### Task objective
Output exactly the lines from the one with "This screenshot has width=954, height=809." to the close of the records below, first and last included.

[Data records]
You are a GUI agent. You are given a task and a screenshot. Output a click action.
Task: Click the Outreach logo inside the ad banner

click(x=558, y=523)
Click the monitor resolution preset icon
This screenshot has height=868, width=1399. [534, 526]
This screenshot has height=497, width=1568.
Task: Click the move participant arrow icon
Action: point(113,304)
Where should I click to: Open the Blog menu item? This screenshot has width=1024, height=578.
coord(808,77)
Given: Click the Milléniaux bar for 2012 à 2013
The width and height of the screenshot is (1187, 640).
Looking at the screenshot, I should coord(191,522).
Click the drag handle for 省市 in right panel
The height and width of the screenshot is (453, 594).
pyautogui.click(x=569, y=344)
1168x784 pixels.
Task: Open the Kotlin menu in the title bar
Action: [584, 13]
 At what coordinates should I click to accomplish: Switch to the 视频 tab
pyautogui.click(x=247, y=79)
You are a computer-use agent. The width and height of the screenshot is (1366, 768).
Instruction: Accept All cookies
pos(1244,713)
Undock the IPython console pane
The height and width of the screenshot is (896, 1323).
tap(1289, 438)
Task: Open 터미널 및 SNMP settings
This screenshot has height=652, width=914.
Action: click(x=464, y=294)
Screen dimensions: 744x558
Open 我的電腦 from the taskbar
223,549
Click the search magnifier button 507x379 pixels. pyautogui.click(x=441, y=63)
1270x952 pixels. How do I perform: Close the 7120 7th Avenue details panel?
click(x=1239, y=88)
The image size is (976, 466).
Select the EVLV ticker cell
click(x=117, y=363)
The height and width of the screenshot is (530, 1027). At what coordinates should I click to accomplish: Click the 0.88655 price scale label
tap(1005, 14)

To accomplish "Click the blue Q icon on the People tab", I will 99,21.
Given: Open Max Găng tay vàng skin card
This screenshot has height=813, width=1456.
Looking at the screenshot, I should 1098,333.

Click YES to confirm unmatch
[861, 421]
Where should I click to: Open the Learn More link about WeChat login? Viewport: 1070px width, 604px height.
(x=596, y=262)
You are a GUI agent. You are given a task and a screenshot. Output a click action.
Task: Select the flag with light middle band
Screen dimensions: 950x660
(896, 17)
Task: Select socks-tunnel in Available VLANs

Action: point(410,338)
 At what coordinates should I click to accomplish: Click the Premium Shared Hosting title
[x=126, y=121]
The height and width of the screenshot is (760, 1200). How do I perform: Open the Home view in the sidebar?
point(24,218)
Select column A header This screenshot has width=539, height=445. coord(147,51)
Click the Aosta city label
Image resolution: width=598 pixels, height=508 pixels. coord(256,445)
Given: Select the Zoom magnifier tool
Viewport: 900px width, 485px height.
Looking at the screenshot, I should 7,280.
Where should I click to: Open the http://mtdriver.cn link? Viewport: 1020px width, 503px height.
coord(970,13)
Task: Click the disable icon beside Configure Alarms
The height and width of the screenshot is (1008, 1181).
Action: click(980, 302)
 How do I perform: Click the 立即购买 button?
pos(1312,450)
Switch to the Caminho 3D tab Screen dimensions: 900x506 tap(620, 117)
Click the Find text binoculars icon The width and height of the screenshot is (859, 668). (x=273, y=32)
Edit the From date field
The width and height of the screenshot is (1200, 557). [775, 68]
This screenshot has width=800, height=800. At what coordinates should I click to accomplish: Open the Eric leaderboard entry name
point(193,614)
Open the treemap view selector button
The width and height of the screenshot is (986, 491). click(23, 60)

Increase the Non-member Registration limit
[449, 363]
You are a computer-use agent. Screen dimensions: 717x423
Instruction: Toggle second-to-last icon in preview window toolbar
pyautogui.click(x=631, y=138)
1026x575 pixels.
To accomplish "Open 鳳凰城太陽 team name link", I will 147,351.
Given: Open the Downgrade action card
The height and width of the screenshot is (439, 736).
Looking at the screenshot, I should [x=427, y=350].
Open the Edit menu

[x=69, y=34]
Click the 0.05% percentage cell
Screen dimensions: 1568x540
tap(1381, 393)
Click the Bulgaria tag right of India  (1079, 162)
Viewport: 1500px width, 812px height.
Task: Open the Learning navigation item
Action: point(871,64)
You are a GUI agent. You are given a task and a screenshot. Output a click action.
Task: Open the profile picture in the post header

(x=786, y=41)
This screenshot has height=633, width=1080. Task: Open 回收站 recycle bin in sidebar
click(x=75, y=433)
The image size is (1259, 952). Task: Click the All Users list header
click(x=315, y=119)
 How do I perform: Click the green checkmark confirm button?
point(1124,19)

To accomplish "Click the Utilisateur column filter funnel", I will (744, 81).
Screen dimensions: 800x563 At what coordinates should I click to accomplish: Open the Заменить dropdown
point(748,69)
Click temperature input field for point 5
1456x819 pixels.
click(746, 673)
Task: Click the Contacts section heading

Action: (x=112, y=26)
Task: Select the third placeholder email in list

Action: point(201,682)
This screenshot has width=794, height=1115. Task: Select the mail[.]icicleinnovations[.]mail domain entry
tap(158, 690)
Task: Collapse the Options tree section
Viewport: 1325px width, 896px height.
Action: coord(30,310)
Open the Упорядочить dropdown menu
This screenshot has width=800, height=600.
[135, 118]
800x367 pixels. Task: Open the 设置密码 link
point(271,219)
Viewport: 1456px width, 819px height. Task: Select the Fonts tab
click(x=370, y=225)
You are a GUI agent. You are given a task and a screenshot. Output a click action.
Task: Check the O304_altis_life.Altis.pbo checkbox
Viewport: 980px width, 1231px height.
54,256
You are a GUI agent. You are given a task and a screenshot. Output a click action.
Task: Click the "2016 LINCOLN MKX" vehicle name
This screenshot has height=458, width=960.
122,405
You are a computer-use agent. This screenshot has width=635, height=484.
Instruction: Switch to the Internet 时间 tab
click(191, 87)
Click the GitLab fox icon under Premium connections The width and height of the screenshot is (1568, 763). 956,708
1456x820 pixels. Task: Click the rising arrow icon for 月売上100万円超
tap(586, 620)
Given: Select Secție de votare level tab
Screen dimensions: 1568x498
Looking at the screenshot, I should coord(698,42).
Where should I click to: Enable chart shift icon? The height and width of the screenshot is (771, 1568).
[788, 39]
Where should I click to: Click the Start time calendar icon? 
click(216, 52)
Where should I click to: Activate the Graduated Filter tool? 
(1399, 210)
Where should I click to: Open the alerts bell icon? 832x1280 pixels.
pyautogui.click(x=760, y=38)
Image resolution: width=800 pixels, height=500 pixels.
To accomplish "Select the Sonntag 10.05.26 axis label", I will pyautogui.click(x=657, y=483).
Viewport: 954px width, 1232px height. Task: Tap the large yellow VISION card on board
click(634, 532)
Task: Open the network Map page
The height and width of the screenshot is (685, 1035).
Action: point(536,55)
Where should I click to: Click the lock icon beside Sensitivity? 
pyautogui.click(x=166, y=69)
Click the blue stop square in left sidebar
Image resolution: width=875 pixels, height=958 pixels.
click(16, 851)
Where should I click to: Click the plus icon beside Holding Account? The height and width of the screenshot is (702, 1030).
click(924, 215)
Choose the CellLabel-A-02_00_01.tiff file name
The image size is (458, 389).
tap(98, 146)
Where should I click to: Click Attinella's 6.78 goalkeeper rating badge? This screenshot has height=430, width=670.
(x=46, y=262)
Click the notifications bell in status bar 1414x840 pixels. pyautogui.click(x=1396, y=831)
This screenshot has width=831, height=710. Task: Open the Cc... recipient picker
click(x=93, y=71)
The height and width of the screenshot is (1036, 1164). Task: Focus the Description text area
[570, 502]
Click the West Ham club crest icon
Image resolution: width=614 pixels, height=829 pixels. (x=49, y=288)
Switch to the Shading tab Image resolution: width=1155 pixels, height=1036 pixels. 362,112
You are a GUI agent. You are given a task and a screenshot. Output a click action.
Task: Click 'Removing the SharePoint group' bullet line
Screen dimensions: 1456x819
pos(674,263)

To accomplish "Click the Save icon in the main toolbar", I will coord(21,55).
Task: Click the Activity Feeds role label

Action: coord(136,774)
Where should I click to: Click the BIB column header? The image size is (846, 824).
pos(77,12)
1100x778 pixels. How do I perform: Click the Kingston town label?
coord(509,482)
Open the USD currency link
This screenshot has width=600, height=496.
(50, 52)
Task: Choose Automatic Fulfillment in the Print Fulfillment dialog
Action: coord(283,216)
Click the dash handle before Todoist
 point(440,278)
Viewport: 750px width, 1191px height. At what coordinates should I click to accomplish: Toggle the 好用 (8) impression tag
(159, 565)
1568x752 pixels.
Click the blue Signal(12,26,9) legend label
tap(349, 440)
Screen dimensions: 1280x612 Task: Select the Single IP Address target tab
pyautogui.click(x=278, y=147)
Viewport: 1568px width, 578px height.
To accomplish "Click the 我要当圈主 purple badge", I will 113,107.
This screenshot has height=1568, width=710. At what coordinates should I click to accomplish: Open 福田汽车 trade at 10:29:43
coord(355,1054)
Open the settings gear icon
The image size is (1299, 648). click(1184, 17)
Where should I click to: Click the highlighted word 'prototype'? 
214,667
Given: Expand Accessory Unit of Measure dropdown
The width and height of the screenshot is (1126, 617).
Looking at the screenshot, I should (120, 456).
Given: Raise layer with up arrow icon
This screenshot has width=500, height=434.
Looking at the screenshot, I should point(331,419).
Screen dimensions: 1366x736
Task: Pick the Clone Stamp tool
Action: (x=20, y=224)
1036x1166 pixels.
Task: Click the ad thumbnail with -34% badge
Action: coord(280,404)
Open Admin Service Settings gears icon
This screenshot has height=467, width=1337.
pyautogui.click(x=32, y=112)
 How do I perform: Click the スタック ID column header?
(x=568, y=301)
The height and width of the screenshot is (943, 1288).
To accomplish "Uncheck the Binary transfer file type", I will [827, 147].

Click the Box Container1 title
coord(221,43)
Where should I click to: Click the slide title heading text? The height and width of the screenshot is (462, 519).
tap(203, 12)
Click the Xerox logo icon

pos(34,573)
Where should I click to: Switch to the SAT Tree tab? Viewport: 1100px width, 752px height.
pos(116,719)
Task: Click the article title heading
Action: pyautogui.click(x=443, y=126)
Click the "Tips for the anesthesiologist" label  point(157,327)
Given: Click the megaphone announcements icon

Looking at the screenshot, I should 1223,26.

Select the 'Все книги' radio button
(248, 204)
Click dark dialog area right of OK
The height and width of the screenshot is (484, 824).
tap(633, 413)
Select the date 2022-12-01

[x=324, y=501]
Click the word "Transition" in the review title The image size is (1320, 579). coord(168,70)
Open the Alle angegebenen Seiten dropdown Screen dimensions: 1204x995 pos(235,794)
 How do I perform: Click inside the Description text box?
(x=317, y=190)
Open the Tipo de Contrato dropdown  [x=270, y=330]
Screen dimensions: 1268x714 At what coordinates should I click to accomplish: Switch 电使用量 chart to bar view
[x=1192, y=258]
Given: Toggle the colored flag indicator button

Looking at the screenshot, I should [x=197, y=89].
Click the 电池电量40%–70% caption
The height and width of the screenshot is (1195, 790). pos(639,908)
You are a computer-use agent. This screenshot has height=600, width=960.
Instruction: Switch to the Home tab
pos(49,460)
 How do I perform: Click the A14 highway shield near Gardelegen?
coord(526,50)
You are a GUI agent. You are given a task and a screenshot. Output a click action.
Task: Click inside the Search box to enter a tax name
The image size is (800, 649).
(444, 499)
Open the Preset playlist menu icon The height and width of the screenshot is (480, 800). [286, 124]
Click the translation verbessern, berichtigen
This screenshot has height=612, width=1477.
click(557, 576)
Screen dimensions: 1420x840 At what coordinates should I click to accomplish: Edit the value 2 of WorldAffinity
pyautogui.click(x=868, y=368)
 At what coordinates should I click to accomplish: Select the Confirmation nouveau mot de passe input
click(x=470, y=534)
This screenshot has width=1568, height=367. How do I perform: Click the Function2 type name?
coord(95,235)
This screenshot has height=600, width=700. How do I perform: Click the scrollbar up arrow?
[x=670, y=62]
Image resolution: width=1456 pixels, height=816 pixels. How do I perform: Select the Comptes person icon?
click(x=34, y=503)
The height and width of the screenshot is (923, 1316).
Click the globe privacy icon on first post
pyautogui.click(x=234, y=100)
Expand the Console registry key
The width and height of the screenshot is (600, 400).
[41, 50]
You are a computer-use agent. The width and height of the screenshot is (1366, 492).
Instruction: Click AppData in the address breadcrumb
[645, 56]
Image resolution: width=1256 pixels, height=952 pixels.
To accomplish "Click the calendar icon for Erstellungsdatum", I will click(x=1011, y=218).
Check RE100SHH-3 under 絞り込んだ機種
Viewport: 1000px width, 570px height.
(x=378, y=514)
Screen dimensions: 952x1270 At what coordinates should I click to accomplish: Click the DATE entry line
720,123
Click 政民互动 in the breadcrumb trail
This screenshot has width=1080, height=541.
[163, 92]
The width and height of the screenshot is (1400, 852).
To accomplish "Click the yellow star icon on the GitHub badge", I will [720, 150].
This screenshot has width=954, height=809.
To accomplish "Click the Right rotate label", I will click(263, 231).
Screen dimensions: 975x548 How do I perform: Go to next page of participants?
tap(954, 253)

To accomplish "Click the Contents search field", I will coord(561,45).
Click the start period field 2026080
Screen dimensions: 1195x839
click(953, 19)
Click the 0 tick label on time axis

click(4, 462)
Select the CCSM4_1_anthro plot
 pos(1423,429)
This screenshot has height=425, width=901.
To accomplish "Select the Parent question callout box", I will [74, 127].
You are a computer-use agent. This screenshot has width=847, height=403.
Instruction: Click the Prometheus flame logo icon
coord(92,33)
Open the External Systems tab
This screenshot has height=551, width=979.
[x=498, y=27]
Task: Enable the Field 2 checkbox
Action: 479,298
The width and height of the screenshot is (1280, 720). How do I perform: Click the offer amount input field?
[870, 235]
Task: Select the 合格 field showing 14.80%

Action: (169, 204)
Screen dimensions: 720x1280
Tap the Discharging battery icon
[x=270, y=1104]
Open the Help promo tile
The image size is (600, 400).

### Problem solution
This screenshot has width=954, height=809.
To accomplish "Click the Right rotate label", I will click(263, 231).
Screen dimensions: 975x548 How do I perform: Go to next page of participants?
tap(954, 253)

To accomplish "Click the Contents search field", I will coord(561,45).
Click the start period field 2026080
Screen dimensions: 1195x839
click(953, 19)
Click the 0 tick label on time axis

click(4, 462)
Select the CCSM4_1_anthro plot
 pos(1423,429)
This screenshot has height=425, width=901.
To accomplish "Select the Parent question callout box", I will [74, 127].
You are a computer-use agent. This screenshot has width=847, height=403.
Instruction: Click the Prometheus flame logo icon
coord(92,33)
Open the External Systems tab
This screenshot has height=551, width=979.
[x=498, y=27]
Task: Enable the Field 2 checkbox
Action: 479,298
The width and height of the screenshot is (1280, 720). How do I perform: Click the offer amount input field?
[870, 235]
Task: Select the 合格 field showing 14.80%

Action: (169, 204)
Screen dimensions: 720x1280
Tap the Discharging battery icon
[x=270, y=1104]
Open the Help promo tile
The image size is (600, 400).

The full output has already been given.